====== PROVIDED INFORMATION

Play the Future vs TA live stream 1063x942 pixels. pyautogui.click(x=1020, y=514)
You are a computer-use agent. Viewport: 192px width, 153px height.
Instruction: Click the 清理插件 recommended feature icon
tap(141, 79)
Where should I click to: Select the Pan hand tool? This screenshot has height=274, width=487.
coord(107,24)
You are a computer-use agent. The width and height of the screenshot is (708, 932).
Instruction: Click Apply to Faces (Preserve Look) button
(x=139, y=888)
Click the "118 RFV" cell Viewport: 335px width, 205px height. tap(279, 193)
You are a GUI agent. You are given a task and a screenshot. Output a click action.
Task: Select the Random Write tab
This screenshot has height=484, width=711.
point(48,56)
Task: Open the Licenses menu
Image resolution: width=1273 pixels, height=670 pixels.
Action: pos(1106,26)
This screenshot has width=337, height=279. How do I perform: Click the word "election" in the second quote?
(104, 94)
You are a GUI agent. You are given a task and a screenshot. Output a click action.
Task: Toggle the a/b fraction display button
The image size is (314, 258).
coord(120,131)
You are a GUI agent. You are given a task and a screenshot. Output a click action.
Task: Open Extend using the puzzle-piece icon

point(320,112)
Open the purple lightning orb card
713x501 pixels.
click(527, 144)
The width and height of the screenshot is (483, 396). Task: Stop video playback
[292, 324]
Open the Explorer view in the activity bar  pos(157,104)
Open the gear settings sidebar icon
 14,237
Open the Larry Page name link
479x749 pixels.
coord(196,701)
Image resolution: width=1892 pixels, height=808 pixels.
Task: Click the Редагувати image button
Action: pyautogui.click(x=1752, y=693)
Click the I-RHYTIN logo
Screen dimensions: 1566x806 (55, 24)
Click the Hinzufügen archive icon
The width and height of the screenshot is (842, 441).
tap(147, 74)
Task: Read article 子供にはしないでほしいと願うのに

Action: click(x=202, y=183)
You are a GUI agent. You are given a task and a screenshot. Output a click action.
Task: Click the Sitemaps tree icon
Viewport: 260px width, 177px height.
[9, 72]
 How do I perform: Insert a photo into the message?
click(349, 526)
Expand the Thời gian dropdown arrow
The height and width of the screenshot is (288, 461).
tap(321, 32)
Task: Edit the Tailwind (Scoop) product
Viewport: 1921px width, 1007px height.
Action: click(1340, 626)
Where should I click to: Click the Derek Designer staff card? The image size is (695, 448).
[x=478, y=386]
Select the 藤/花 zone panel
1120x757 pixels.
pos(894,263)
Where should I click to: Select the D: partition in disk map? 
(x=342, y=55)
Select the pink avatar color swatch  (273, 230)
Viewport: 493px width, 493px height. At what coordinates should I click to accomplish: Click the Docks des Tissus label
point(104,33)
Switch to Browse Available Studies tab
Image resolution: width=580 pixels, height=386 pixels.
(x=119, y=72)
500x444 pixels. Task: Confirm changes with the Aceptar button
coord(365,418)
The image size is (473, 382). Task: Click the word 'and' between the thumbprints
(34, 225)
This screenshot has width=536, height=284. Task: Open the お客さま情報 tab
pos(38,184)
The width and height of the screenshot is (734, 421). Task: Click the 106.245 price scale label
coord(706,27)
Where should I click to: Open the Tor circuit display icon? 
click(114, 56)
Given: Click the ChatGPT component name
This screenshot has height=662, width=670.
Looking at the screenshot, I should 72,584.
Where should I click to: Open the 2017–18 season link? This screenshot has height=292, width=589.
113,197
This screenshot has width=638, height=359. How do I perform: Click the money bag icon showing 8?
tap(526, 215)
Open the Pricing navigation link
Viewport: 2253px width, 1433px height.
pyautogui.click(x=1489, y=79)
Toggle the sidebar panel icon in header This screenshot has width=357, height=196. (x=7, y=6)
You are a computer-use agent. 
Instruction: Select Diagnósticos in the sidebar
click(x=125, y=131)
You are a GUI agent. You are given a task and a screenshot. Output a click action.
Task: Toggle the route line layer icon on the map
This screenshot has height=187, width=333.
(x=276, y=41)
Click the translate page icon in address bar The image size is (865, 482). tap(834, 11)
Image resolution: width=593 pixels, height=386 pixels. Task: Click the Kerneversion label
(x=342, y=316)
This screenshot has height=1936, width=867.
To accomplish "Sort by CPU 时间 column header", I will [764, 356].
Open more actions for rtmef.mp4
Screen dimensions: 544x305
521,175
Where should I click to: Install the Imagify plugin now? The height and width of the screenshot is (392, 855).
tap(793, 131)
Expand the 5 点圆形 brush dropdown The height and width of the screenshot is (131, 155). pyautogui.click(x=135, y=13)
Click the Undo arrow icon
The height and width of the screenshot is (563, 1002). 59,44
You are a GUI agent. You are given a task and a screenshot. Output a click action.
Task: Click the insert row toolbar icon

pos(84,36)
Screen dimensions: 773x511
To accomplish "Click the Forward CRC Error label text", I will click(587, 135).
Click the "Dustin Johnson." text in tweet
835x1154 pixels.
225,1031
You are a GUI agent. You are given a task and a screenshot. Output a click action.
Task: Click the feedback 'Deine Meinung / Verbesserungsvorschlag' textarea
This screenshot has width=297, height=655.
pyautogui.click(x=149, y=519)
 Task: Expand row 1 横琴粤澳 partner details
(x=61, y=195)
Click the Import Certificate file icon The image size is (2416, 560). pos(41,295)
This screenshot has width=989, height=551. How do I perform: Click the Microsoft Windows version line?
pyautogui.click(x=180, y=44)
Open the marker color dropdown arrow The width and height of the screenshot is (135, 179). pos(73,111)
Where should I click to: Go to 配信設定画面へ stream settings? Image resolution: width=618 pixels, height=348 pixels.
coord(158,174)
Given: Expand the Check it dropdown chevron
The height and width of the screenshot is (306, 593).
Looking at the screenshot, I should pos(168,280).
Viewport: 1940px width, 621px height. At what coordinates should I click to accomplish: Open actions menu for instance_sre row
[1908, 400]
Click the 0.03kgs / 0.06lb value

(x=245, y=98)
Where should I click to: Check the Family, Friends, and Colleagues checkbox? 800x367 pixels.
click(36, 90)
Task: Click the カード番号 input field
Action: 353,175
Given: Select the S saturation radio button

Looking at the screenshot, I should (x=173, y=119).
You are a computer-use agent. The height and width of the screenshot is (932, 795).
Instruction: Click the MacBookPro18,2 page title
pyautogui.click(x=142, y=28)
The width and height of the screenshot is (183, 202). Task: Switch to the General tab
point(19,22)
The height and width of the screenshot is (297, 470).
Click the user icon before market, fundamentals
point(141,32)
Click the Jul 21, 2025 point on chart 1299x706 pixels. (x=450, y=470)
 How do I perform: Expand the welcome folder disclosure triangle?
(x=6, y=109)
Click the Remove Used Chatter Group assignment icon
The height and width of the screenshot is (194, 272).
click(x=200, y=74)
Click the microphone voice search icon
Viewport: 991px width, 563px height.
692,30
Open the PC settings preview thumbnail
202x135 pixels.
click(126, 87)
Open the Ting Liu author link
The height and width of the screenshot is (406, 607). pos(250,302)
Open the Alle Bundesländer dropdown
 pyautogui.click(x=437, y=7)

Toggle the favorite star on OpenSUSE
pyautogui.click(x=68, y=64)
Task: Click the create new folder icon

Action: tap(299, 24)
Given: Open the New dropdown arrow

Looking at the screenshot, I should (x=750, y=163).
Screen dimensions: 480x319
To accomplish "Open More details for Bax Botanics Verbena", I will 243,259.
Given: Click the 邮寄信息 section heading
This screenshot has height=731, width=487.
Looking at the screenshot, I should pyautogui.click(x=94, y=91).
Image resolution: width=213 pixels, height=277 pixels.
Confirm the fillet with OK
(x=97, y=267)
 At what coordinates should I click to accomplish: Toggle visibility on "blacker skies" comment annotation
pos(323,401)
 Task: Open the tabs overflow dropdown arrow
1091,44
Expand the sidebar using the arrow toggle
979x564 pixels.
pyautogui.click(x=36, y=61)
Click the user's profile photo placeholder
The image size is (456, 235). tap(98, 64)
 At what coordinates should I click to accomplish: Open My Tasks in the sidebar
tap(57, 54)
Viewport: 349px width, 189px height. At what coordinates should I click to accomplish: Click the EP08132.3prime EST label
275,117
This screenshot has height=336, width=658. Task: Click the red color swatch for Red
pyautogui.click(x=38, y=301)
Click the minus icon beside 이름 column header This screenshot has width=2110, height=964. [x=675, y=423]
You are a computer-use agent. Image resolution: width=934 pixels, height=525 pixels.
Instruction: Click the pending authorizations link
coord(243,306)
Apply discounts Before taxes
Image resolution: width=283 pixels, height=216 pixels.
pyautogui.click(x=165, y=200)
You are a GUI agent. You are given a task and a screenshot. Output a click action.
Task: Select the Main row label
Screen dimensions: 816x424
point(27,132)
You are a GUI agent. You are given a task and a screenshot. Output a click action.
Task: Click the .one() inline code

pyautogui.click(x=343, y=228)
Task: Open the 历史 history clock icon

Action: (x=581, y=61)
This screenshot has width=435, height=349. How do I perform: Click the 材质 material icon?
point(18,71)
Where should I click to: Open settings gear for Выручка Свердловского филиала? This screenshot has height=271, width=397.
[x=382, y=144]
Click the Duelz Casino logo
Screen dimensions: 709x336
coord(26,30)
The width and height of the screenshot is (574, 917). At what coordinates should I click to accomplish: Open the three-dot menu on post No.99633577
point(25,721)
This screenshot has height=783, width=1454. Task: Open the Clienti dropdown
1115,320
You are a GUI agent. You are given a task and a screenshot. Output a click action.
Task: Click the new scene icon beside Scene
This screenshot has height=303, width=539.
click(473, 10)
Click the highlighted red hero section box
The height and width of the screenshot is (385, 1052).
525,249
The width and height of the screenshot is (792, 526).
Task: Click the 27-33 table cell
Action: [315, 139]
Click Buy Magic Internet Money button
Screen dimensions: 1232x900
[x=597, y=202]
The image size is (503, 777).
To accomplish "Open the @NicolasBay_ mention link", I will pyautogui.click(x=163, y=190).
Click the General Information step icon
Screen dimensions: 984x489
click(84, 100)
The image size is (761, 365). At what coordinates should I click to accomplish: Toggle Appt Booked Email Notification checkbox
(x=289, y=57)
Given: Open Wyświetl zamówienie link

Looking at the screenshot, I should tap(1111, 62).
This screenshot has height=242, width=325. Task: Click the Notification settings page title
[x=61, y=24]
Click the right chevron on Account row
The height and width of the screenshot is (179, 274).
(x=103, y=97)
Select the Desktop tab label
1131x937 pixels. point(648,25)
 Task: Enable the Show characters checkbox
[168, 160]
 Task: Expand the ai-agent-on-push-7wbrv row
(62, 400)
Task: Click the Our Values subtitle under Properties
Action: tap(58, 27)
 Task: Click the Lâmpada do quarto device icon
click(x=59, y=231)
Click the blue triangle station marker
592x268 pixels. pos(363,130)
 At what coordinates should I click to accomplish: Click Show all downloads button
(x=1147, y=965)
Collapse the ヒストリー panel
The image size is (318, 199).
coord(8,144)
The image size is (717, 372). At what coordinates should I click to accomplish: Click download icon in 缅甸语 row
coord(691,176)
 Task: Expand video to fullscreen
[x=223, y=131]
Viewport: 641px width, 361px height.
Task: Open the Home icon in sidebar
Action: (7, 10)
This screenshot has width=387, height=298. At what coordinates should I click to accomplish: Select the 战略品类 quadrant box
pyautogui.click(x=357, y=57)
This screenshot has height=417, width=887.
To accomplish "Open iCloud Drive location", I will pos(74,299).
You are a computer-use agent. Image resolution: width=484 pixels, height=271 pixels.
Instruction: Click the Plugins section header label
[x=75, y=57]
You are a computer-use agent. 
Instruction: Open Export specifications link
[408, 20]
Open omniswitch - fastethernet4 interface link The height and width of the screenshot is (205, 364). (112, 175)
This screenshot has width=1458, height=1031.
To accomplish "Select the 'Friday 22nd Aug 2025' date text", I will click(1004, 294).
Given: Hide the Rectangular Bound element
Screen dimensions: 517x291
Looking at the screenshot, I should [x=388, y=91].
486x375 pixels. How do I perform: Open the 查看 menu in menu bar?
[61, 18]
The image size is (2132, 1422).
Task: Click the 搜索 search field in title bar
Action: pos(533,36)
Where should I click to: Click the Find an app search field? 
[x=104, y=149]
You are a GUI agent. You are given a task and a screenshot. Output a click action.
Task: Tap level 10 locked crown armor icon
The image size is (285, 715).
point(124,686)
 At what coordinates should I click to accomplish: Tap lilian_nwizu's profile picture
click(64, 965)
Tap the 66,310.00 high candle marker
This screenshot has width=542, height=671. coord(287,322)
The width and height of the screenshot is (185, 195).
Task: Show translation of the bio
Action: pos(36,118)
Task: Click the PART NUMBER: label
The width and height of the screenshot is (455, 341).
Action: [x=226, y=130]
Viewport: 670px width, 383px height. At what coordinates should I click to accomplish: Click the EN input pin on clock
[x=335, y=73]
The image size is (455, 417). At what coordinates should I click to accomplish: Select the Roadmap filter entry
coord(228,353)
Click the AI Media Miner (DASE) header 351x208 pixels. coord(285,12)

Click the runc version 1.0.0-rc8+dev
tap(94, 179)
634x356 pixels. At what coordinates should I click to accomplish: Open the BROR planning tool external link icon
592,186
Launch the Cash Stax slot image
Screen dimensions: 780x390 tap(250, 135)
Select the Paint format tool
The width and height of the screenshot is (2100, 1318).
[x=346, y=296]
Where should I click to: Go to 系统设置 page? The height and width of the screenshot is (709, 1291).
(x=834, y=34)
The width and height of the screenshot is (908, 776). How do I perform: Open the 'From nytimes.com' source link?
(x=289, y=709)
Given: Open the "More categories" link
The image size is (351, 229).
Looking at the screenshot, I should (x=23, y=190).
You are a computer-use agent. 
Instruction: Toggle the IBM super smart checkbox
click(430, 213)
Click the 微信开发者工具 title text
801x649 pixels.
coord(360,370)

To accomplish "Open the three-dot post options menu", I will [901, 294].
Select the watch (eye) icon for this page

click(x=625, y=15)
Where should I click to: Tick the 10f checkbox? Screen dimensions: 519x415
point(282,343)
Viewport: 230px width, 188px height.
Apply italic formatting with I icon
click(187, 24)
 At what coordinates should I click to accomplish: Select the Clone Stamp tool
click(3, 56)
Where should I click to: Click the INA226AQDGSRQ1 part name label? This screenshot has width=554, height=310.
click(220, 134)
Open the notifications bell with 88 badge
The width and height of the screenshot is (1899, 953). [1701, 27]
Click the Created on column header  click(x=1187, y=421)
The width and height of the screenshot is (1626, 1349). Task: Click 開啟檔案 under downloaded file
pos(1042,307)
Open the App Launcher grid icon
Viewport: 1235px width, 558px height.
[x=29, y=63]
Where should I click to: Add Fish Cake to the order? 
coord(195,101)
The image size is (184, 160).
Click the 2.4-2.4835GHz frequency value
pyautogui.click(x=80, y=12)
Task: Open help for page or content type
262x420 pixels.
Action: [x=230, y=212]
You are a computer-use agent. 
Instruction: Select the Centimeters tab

============

**SHORT PROBLEM:** Transcribe the rows word for word, starting with the first row and ending with the line that contains "(x=139, y=888)". Include that line.

**SOLVED PROBLEM:**
Play the Future vs TA live stream 1063x942 pixels. pyautogui.click(x=1020, y=514)
You are a computer-use agent. Viewport: 192px width, 153px height.
Instruction: Click the 清理插件 recommended feature icon
tap(141, 79)
Where should I click to: Select the Pan hand tool? This screenshot has height=274, width=487.
coord(107,24)
You are a computer-use agent. The width and height of the screenshot is (708, 932).
Instruction: Click Apply to Faces (Preserve Look) button
(x=139, y=888)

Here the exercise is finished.